Data records:
----------------

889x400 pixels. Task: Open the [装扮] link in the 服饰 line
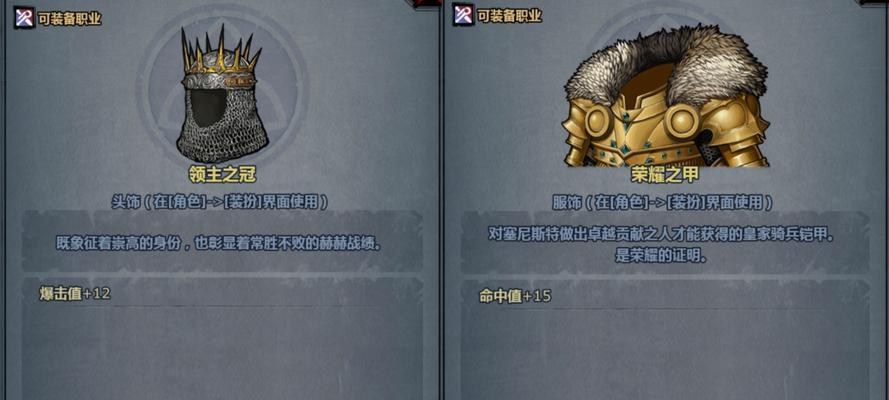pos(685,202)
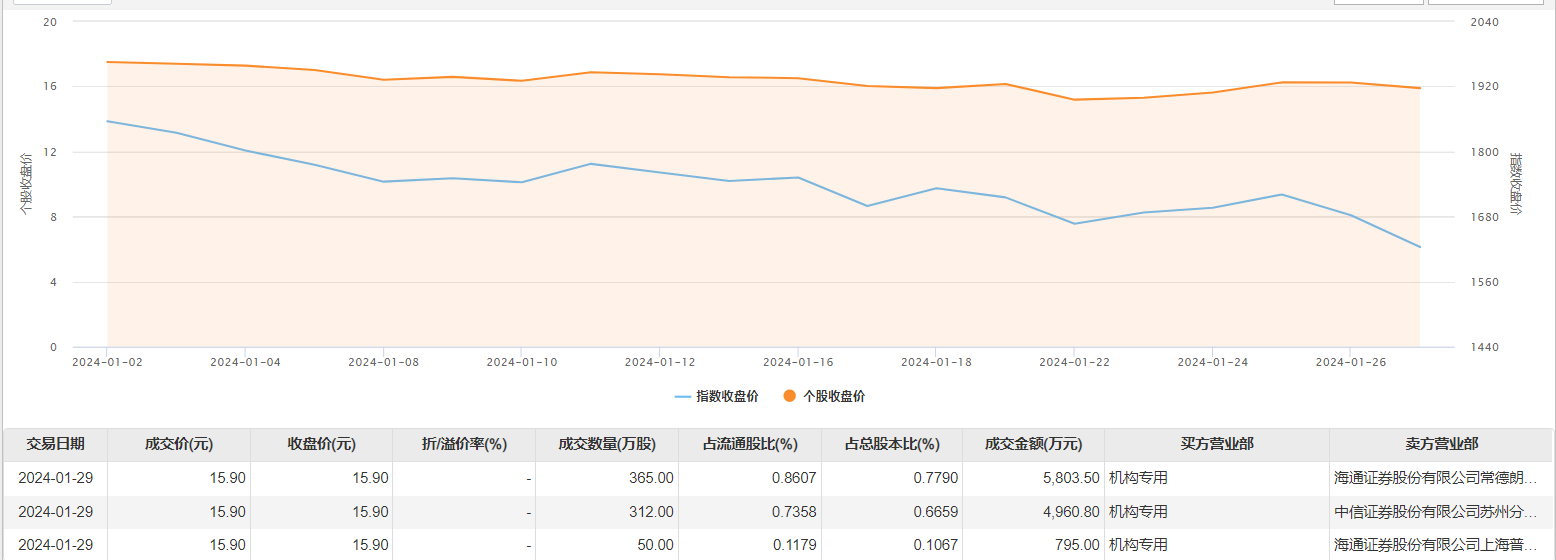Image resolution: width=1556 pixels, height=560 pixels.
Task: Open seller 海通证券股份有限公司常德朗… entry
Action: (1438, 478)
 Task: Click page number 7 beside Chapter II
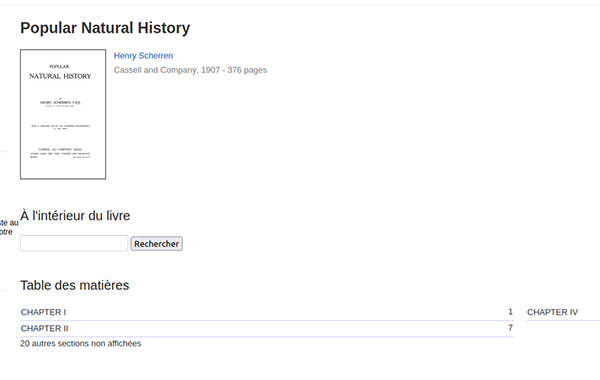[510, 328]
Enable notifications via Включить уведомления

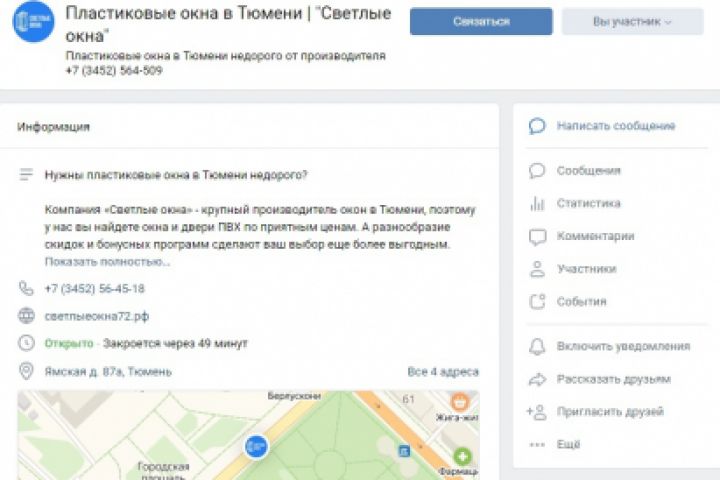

----------------

→ Assigned task:
Repeat each record exactly as shown above, dropping all images.

→ Final answer:
889x400 pixels. Task: Open the [装扮] link in the 服饰 line
pos(685,202)
Image resolution: width=1556 pixels, height=560 pixels.
Task: Open seller 海通证券股份有限公司常德朗… entry
Action: (1438, 478)
 Task: Click page number 7 beside Chapter II
[510, 328]
Enable notifications via Включить уведомления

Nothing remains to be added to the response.